Sędziów, którzy otwarcie przeciwstawiają się odbieraniu sądownictwu niezależności, jest w Polsce niewielu. Jednak to oni nadają ton, tworzą standardy postępowania, które mają znaczenie dla pozostałych sędziów – widać to było np. po bojkocie wyborów do nowej Krajowej Rady Sądownictwa. Usunięcie ich z zawodu może doprowadzić do osłabienia sędziowskiego „ruchu oporu” i zniechęcić do orzekania wbrew woli władzy.

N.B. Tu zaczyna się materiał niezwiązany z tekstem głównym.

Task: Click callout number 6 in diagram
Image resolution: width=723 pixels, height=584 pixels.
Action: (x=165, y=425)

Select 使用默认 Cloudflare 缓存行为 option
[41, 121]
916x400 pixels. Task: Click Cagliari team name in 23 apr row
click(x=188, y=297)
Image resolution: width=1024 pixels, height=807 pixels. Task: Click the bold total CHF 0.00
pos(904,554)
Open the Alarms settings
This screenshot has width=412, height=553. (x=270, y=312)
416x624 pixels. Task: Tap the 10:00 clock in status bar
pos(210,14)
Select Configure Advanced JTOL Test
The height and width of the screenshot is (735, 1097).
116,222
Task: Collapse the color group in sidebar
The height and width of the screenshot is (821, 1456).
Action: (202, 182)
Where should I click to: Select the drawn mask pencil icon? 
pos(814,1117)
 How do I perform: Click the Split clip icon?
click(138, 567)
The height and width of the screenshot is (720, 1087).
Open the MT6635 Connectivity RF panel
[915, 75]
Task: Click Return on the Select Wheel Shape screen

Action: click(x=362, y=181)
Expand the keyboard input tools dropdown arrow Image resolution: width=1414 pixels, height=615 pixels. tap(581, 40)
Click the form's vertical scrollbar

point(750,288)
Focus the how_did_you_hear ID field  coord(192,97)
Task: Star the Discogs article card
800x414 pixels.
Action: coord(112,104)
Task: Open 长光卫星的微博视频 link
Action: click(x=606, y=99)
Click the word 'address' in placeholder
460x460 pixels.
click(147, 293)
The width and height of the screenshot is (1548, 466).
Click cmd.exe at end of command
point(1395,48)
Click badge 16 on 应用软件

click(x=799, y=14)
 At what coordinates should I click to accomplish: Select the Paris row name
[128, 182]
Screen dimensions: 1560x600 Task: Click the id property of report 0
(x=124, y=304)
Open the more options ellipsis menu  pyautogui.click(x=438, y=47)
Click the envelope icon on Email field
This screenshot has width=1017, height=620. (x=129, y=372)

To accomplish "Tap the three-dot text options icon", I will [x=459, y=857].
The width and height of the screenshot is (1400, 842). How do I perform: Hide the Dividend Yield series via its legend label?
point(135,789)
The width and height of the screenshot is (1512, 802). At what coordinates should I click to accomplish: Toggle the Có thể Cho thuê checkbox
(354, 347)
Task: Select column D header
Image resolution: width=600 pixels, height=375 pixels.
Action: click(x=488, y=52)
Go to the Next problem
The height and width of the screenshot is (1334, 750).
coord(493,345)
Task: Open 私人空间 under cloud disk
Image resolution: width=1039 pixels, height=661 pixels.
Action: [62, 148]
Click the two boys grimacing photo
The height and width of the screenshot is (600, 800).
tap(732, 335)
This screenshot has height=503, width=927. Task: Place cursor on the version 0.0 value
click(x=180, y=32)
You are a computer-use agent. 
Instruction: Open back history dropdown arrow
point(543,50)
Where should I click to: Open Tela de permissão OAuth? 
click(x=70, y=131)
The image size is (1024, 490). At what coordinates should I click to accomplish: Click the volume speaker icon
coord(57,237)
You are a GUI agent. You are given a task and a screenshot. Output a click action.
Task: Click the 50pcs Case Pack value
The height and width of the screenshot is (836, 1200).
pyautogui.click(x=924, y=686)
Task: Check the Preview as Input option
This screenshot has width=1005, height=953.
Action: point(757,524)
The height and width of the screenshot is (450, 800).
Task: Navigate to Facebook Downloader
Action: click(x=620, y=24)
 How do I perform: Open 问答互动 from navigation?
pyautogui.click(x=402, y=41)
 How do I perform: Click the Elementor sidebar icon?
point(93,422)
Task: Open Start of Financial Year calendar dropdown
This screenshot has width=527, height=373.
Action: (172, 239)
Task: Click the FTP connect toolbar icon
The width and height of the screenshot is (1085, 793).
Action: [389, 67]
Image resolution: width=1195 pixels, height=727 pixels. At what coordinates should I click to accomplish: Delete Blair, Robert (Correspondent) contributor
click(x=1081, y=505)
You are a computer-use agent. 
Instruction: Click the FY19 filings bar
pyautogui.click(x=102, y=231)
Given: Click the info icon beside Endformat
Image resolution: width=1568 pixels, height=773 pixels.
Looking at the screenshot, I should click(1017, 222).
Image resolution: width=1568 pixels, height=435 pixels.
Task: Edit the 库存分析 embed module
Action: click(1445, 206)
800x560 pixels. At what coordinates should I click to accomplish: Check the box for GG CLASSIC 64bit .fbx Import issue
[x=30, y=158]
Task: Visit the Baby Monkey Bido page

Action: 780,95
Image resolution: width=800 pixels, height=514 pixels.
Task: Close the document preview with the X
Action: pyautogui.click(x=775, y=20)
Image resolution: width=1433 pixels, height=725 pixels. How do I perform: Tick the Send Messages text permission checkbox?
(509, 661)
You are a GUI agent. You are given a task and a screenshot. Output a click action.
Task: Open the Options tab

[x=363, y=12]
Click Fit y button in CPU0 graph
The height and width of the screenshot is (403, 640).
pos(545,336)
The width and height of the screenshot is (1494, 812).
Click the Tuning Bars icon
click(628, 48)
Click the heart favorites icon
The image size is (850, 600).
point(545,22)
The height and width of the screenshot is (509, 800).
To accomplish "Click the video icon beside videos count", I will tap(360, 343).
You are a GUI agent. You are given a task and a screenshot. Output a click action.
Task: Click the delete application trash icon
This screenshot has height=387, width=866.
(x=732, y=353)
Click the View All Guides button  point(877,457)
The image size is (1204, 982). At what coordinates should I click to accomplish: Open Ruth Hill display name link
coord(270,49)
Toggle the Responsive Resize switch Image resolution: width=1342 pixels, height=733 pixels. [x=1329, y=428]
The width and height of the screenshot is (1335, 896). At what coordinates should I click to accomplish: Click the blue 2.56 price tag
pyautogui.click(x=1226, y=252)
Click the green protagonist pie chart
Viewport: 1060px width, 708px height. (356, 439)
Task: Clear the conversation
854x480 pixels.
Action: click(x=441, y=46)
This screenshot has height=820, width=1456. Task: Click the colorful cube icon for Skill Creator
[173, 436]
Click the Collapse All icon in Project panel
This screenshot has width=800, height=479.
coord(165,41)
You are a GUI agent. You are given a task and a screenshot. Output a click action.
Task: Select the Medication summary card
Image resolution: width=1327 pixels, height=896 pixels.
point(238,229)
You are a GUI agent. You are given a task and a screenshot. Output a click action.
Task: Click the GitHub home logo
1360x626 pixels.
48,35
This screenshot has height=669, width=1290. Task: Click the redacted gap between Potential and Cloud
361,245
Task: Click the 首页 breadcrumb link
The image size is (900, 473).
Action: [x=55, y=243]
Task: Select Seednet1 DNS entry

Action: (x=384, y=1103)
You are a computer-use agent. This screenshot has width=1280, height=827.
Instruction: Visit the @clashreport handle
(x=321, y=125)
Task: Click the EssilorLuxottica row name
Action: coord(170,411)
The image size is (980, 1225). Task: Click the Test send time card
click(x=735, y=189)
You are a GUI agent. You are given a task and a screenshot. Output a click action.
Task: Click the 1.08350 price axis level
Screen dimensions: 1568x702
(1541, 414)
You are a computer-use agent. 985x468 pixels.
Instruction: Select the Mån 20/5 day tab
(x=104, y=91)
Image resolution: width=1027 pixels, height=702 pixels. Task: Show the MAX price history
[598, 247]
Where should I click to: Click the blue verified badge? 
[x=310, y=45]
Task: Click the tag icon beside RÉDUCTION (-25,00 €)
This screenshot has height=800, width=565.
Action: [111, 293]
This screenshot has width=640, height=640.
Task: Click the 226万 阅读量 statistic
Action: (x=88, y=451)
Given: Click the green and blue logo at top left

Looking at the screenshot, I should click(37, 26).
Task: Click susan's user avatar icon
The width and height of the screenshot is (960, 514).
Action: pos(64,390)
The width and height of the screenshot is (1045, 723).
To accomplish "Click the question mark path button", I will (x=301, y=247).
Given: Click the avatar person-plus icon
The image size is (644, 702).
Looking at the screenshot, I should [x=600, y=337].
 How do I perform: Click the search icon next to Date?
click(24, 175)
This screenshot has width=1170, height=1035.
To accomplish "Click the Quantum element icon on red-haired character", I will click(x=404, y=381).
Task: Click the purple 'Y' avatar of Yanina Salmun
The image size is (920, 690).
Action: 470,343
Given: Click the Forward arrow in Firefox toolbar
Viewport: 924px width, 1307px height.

Sądownictwo stałoby się takie jak prokuratura: posłuszne.
Za dużo niezależności
Gdy w zeszłym tygodniu Krajowa Rada Sądownictwa została zawieszona w prawach członka Europejskiej Sieci Krajowych Rad Sądownictwa, jej przewodniczący sędzia Leszek Mazur powiedział w Polsat News, że ENCJ ma zawyżony standard niezależności sądownictwa od władzy wykonawczej i ustawodawczej. „Ten standard wydaje się zbyt radykalny, (…) prowadzi do ograniczania naszej suwerenności i może stanowić zasadniczą przeszkodę w realizacji tych reform, które zostały podjęte”. Ta wypowiedź pokazuje, że mentalnie przewodniczący Mazur nie jest sędzią, ale funkcjonariuszem władzy wykonawczej. Pokazuje też, że celem tej władzy jest uzależnienie wymiaru sprawiedliwości od władzy politycznej. Do dyskusji jest stopień tego uzależnienia. Wygaszenie sędziowskiego oporu jest warunkiem koniecznym.